One Art

The art of losing isn't hard to master;
so many things seem filled with the intent
to be lost that their loss is no disaster,

Lose something every day. Accept the fluster
of lost door keys, the hour badly spent.
The art of losing isn't hard to master.

Then practice losing farther, losing faster:
places, and names, and where it was you meant
to travel. None of these will bring disaster.

I lost my mother's watch. And look! my last, or
next-to-last, of three beloved houses went.
The art of losing isn't hard to master.

I lost two cities, lovely ones. And, vaster,
some realms I owned, two rivers, a continent.
I miss them, but it wasn't a disaster.

-- Even losing you (the joking voice, a gesture
I love) I shan't have lied. It's evident
the art of losing's not too hard to master
though it may look like (Write it!) a disaster.

Elizabeth Bishop

…..

The first time it happened I can pin point every small unimportant detail. It was August 23rd of our sophomore year. She was wearing her usual brown baggy skater shorts and a red top with black strips. Her hair was pulled back in a french braid.

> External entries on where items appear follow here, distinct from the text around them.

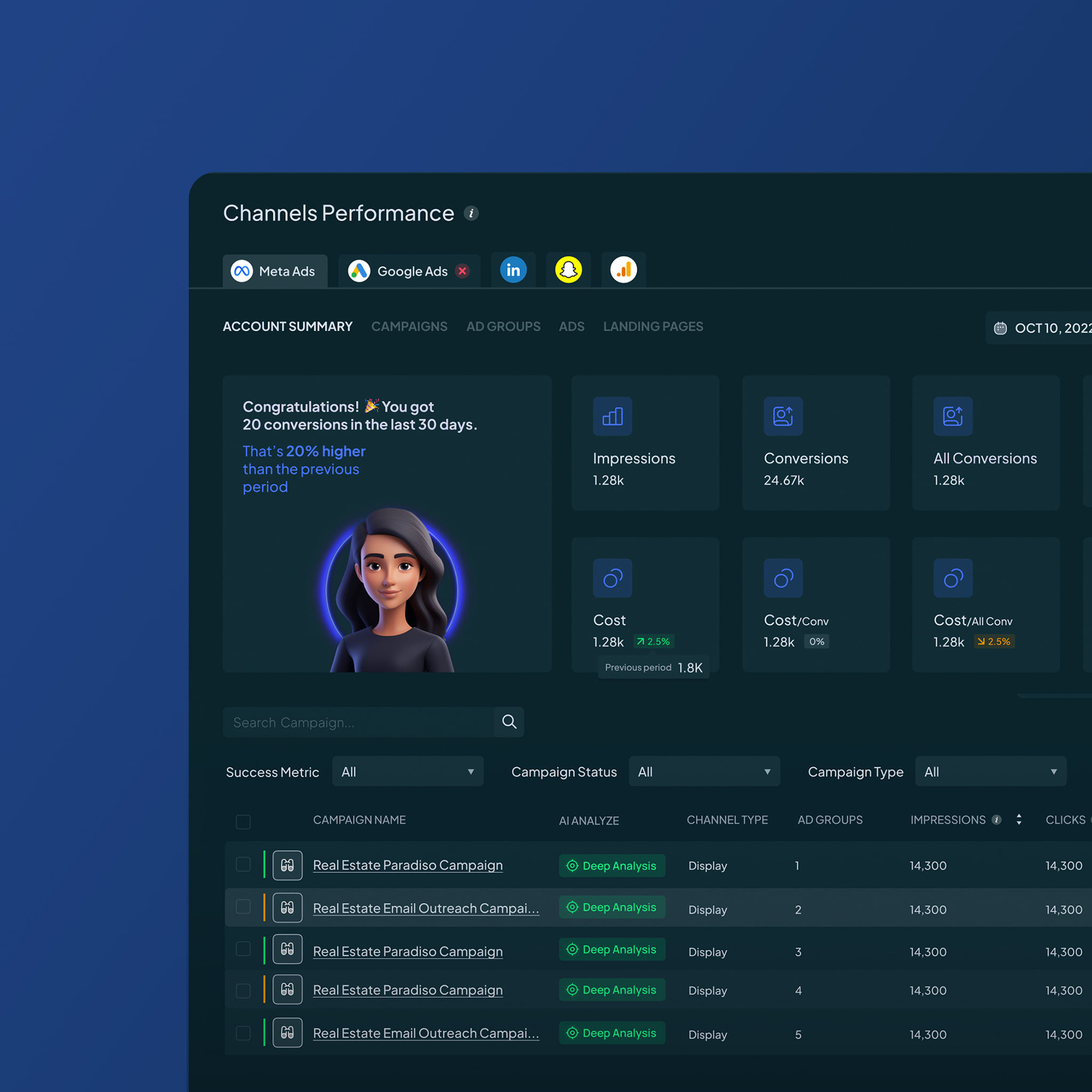Click the search magnifier icon
This screenshot has height=1092, width=1092.
[x=509, y=722]
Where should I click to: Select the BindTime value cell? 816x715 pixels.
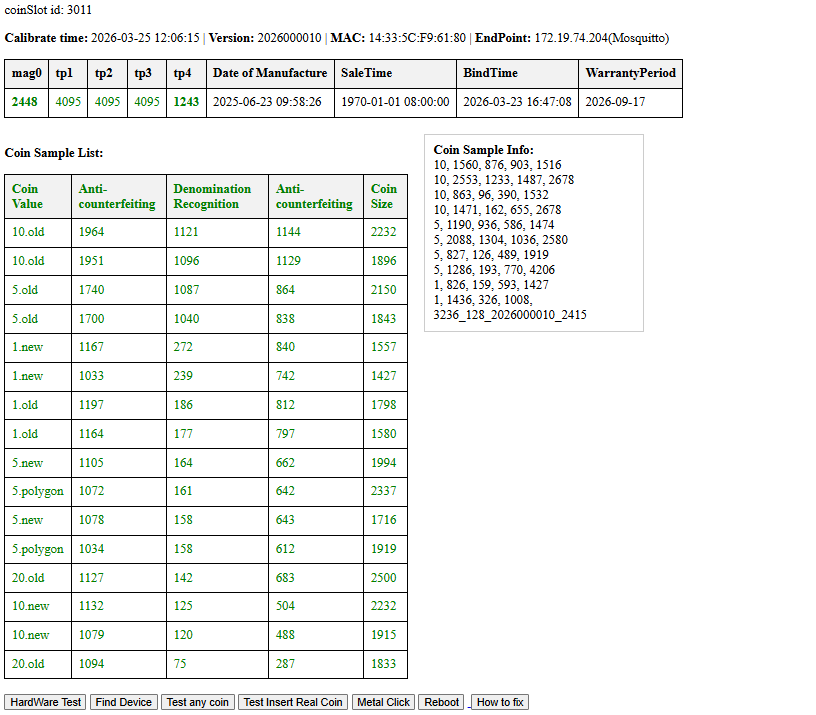coord(517,103)
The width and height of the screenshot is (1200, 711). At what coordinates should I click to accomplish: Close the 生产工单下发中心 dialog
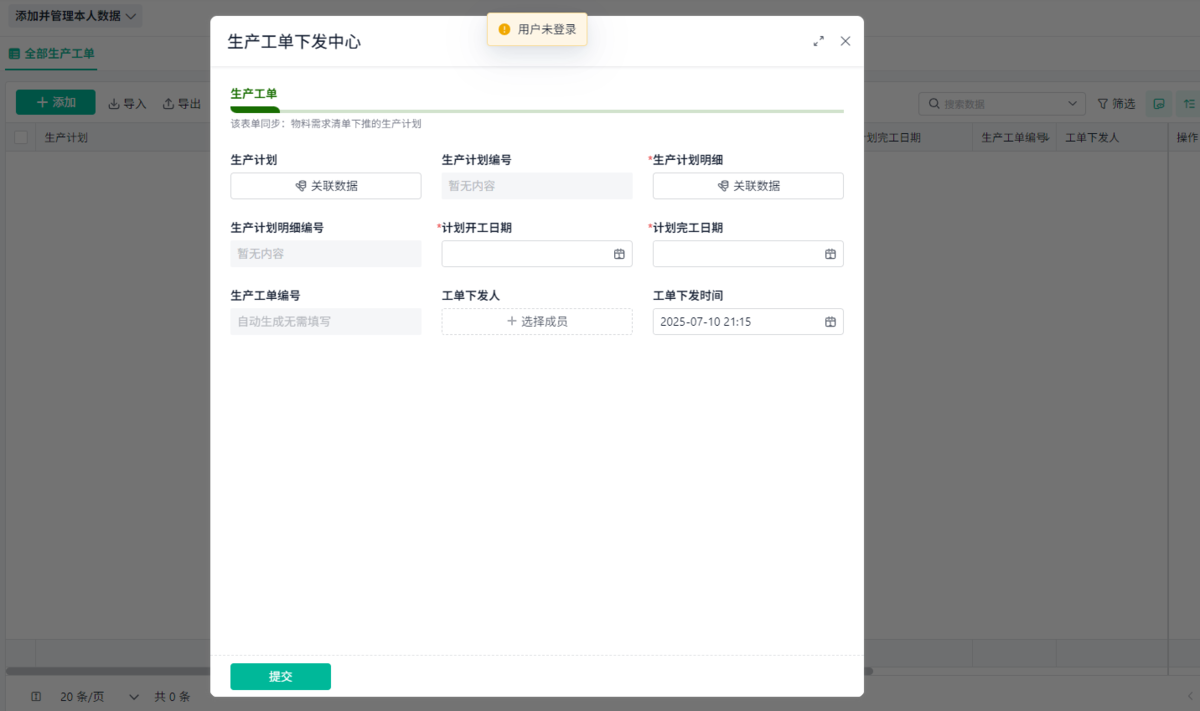pyautogui.click(x=845, y=41)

I was sitting in English class. We were reading The Scarlet Letter by Nathaniel Hawthorne. Lily was in front of me, she was doodling in her notebook. I considered jotting down a quick note about what we should do after school but I resisted. Mr. Duke has eyes in the back of his head.

I tapped my pencil and stared off into space and then I felt something warm on my hand. I looked down and it was Lily. She had her hand over mine. I looked up at her. She was smiling and her lips were moving.

But I didn't hear anything. I just kept thinking about her hands. They were so smooth. I liked that her fingernails were painted black. Her nails had gotten longer over the summer. I noticed how well she'd been taking care of them.

The second time I can't tell you the date, but it was some time during Christmas break. Lily and I were at her house sitting on her bed flipping through magazines. We were trying to find the interview I did a few weeks back.

Lily found it first. She flipped her long hair out of her face. A few golden locks brushed across my face. She smelled like raspberries. She laughed and pointed, the picture of Hannah was terrible. But I was so caught up with her hair.

I realized just how much I loved it long. I loved her long blonde hair. It reminded me of my grandmother's sunflower patch back in Tennessee. And it smelled so good. I can remember leaning over her shoulder, pretending to look at the article. But I was really breathing in her scent.

There had been other times too. Little things, like maybe she would be wearing tighter outfits. Not her usual skater girl clothes and I noticed… in a different way then a best friend. I noticed it like the boys at school noticed.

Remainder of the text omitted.